I actually tried that an this is possible for the relationship between a recipe and its steps. But when it comes to the ingredients for a single step, I cannot do this any more since the ingredients depend on steps again. After reading your suggestion I thought about it once more and I came up with the following solution:

def detail(request, pk):
    recipe
= Recipe.objects.get(id=pk)

    steps
= Step.objects.filter(recipe_id=pk)

    ingredients
= dict()
   
for step in steps:
        ingredients
[step.id] = StepIngredients.objects.filter(step_id=step.id)

   
template = loader.get_template('recipe/rezept_detail.html')
    context
= {
       
'recipe': recipe,
       
'steps': steps,
       
'ingredients': ingredients
   
}
   
return HttpResponse(template.render(context, request))


Please review how the Django ORM works. You're creating much more work for yourself and your application. 50% of the code in this block can be removed.



def detail(request, pk):
    recipe 
= Recipe.objects.get(id=pk)

    template = loader.get_template('recipe/rezept_detail.html')
    context 
= {
        
'recipe': recipe,
    }
    
return HttpResponse(template.render(context, request))


I've already mentioned that separate calls to Step.objects are not necessary, because recipe.steps contains the results of such a query already.

The same applies to the ingredients for each step.

for step in recipe.steps:
    print('Ingredients: '.format(step.ingredients))
    # or
    for ingredient in step.ingredients:
        print(ingredient)

There is no need to have separate context variables within the template context for each piece of the recipe. All of the information that you are manually extracting is already available in the original object that was requested. The only exception that I would make is if you needed a separate list of all ingredients for all steps in one big list, which is much more difficult to extract. Even then, though, that sore of query is probably better handled by a model manager method that can be accessed via the template.

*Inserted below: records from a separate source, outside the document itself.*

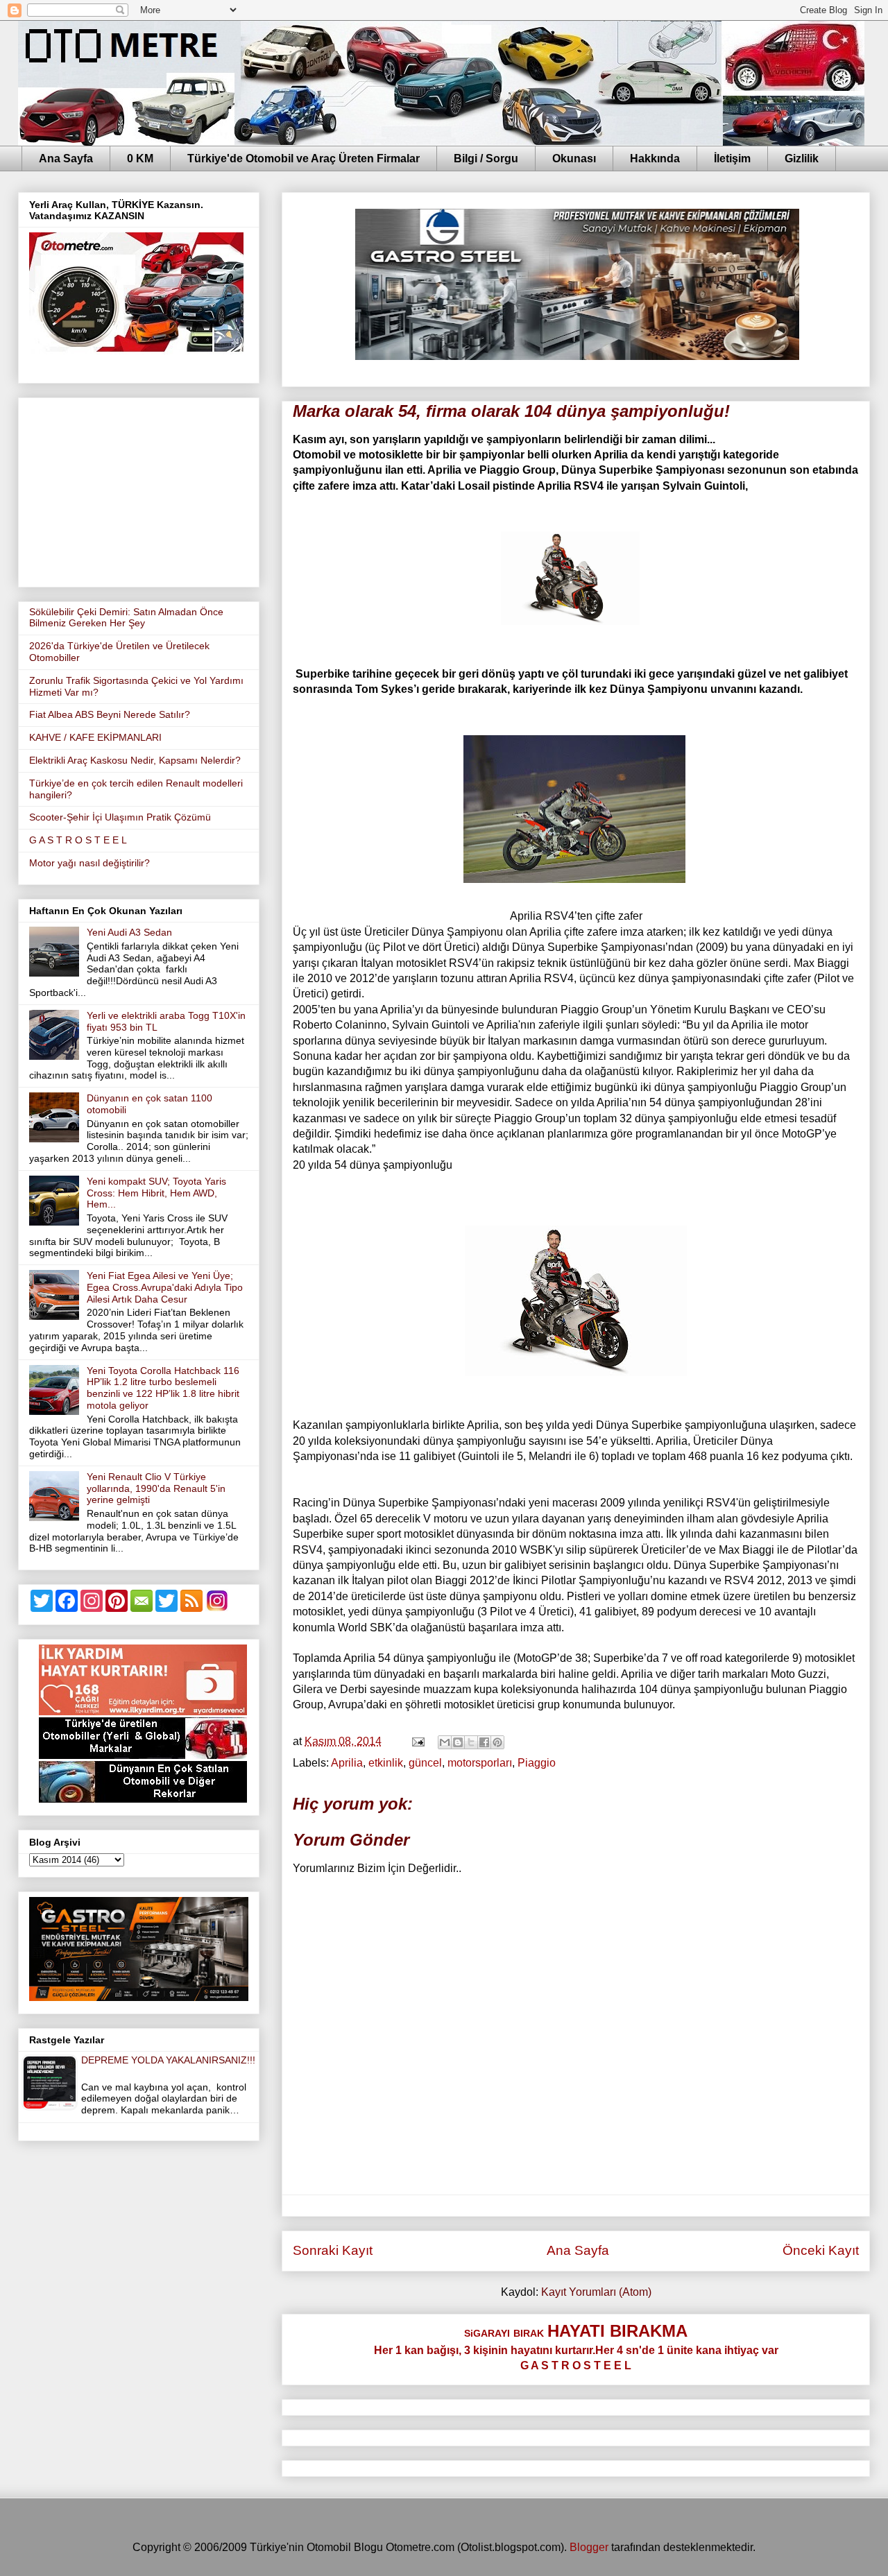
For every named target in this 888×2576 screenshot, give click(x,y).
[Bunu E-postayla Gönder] (445, 1742)
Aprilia (347, 1763)
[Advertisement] (138, 489)
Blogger (589, 2547)
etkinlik (385, 1763)
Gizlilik (802, 158)
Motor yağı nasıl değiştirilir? (89, 862)
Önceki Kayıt (821, 2250)
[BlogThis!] (458, 1742)
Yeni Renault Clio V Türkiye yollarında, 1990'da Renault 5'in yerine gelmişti (156, 1488)
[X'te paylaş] (471, 1742)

Of course, everything I'm saying is predicated on a decent model design. It could be that your current model structure doesn't allow for taking advantage of the ORM capabilities. If that's the case, though...you may want to review it.

 
However, when it comes to the view, it does not work any more:
<h1>{{ recipe.name }}</h1>

<table>
{% for step in steps %}

 
<tr>
   
<td>
    {% for ingredient in ingredients.step.id %}
      {{ ingredient.amount }}
    {% endfor %}
   
</td>

   
<td>{{ step.description }}</td>
 
</tr>

{% endfor %}
</table>

According to what I found on google, the django template language cannot deal with accessing dictionary entries using variables as keys. What is the django-way of solving this problem? Any ideas?

Yes, the template syntax is limited, intentionally. Assuming that you take my previous advice and utilize the recipe object directly:

<h1>{{ recipe.name }}</h1>

<table>
{% for step in recipe.steps %}

  
<tr>
    
<td>
    {% for ingredient in step.ingredients %}
      {{ ingredient.amount }}
    {% endfor %}
    
</td>

    
<td>{{ step.description }}</td>
  
</tr>

{% endfor %}
</table>

I have no idea why you are referring to ingredients.step.id in your template, it doesn't even make sense with the code you have (which is probably why things aren't behaving the way you'd expect). There really shouldn't be a need to ever refer to .id or .pk within a template, unless you are specifically printing out those values for an input field name or using {% url %}. 

Again, I'm making some assumptions about your models. If the above code snippets don't work (aside from typos), please post up your models.py file(s) so that we can adjust accordingly.